A new book by David Orr discusses how we've forever been misunderstanding the meaning of one of America's most favorite poems.  Orr's new book "The Road not Taken" says Frost's poem references regrets, not pride.  It's been years since I've read the entire poem and I can see how Orr interprets Frost's poem as regret rather than bravado.  

Orr writes: The poem isn’t a salute to can-do individualism. It’s a commentary on the self-deception we practice when constructing the story of our own lives.
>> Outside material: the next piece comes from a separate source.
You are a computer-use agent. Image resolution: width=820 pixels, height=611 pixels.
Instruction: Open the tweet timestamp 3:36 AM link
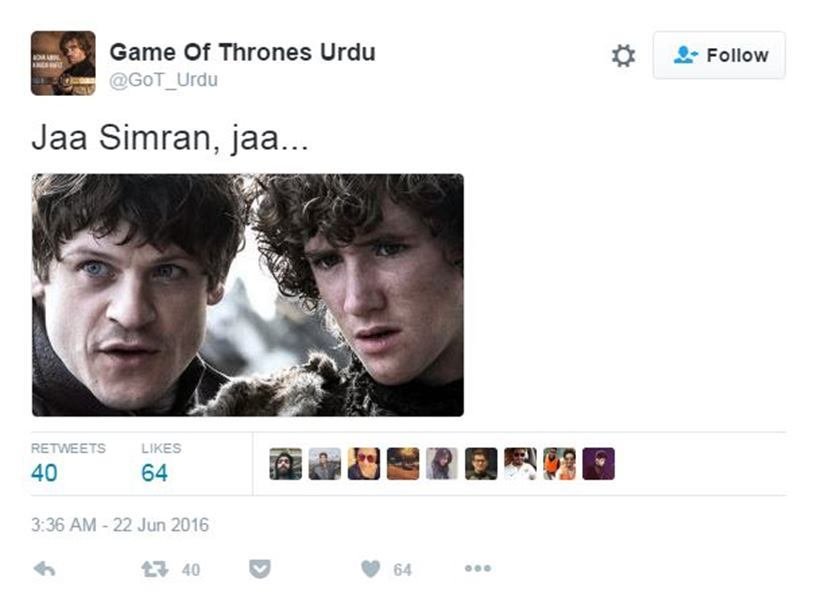point(120,525)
Two roads diverged in a yellow wood,
And sorry I could not travel both
And be one traveler, long I stood
And looked down one as far as I could
To where it bent in the undergrowth; 

Then took the other, as just as fair,
And having perhaps the better claim
Because it was grassy and wanted wear,
Though as for that the passing there
Had worn them really about the same,

And both that morning equally lay
In leaves no step had trodden black.
Oh, I kept the first for another day! 
Yet knowing how way leads on to way
I doubted if I should ever come back.

I shall be telling this with a sigh
Somewhere ages and ages hence:
Two roads diverged in a wood, and I,
I took the one less traveled by,
And that has made all the difference. 

- Robert Frost (but you knew that)

 

 

 

 


Comments

JWSmith Photography
Hi Cedric,
Thanks for the commentary on my Frost entry. I ordered Orr’s book and it should arrive today. I’ve never given the poem anything but a cursory read and admit I’ve always saw it as that ‘rugged individualism’ of striking out on one’s own and being rewarded in life for that individualism. It may be an American thing. Our past of Manifest Destiny and conquering frontiers created a mindset that I think we struggle with now. I hope to gain some better insights from Orr’s book.
Cedric Canard(non-registered)
I hadn't read this post in a long time but I do like it, a favourite for sure. Interestingly, I always thought it was, at least in part, about the regret that comes from having to make a choice and never knowing what the other choice would have brought. It is something I have felt myself. But I also see it as a show of acceptance as he understands that it is the choices one makes that makes us who we are. The reason I have always thought this, in my poetically uneducated opinion, is that he named the poem "The road not taken" but ends the poem with "the one less travelled". The title points to the road he didn't take, inferring regret while the end refers to the one he did take, which made him who he became, a poet (among other things). Definitely a road less travelled as not many of us end up poets.